If you are looking at non-residents who are going to use the property personally, I think you are still probably going to look to personal ownership. That is only because the ATED rules with the charges increasing make corporate ownership expensive, With personal ownership you have the ability as a non-resident to claim PPR. Yes, as I state in the slides, PPR is a good relief but equally the fact that you have to be there for 90 days may impact on your non-residence status. You may inadvertently become a UK resident so that is something to be wary of in respect of managing your day counting.

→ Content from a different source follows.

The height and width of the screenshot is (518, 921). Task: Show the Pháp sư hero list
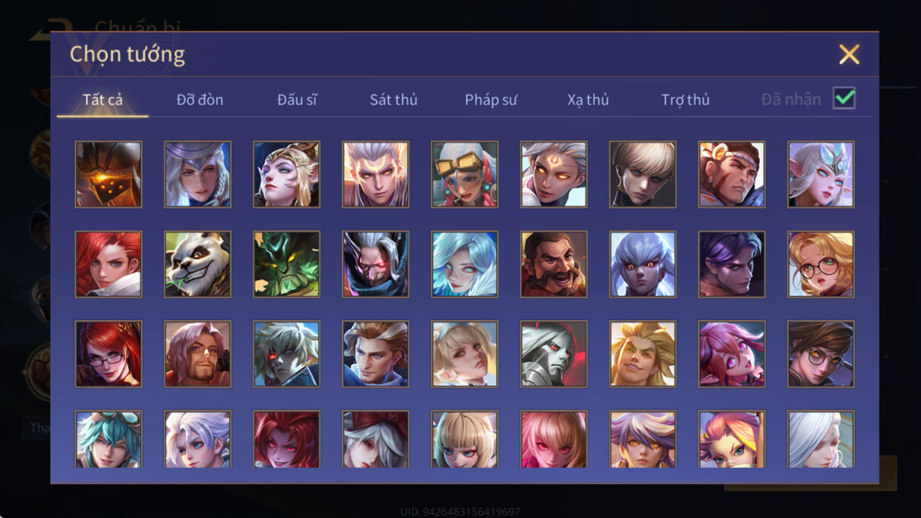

Funds are quite interesting now because, again, if you have non-resident clients who are purely interested in investing in UK property from an investment perspective, i.e. they do not want the bricks and mortar, then funds are a tax-efficient way of doing it. I was speaking to a developer out in Asia and they were saying they have already had quite a lot of questions from clients saying why would they we want to buy the physical property when they have stamp duty and now have the CGT issues. These new CGT rules do not apply to certain funds. There are reasons why clients physically want to invest in the asset, perhaps because they may be coming from jurisdictions where they consider the UK as a safe haven.
In summary, I do not think these CGT rules will drastically change why clients buy UK property. It is important from a structuring angle to be aware of them, but in respect of capital gains tax, it is a tax on profit. So you have to be making money before you get taxed. Yes, it is a departure from what the existing rules are, but it is not the end of the world and, depending on the taxpayer's rate, the top rate is 28%.